Please state how many lines in the records below contain the word "computer"; the number alone is the answer.

[Stored dataset items]
▼
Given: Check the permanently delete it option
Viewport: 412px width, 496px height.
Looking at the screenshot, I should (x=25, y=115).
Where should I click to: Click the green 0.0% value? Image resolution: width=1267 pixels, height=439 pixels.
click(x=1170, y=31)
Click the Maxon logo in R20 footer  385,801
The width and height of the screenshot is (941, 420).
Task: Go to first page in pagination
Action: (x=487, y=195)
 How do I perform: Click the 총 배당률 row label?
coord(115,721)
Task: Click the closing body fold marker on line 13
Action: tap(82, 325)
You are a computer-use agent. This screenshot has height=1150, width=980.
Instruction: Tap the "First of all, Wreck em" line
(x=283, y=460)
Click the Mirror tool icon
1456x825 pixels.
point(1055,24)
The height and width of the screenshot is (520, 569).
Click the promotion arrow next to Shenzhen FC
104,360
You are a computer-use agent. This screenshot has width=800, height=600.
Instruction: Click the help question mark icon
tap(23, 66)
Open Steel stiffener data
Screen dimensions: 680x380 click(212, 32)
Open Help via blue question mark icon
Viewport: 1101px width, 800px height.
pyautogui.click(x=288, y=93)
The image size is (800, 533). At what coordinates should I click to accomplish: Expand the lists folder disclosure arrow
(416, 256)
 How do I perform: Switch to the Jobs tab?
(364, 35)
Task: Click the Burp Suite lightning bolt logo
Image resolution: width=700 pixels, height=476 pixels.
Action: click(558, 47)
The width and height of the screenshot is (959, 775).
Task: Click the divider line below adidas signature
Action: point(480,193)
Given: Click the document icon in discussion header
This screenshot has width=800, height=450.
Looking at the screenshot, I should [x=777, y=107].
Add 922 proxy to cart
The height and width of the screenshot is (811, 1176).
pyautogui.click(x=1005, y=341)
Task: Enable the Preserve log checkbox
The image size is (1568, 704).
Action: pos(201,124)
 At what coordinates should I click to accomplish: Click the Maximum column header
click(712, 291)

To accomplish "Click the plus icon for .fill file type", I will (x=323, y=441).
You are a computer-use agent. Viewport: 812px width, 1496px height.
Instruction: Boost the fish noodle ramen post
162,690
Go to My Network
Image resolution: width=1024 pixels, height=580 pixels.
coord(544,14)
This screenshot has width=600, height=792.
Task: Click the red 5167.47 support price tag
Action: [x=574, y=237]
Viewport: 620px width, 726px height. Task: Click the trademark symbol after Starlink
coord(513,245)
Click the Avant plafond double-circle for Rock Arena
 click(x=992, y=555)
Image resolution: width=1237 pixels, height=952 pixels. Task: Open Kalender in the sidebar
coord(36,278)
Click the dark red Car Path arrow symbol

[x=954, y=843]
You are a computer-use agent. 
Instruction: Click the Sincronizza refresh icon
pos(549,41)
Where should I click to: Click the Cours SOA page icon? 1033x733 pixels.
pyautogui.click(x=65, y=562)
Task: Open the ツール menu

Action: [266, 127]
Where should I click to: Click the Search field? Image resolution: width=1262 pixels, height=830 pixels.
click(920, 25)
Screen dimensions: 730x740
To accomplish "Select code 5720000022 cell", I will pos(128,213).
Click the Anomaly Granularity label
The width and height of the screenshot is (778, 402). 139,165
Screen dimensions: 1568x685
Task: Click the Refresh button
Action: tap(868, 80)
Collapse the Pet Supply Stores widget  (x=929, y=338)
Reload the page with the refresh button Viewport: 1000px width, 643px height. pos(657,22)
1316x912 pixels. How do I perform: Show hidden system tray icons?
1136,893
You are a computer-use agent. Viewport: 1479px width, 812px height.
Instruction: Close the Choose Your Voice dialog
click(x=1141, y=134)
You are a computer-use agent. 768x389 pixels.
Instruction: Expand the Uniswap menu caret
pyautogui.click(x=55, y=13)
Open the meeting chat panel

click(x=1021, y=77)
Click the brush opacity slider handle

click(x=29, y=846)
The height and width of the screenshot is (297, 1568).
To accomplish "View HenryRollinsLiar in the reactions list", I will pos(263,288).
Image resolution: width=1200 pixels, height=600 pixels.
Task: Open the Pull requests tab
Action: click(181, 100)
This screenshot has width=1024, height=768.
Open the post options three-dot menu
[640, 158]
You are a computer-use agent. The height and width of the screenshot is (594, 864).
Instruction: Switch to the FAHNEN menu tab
▲
EXPECTED ANSWER
7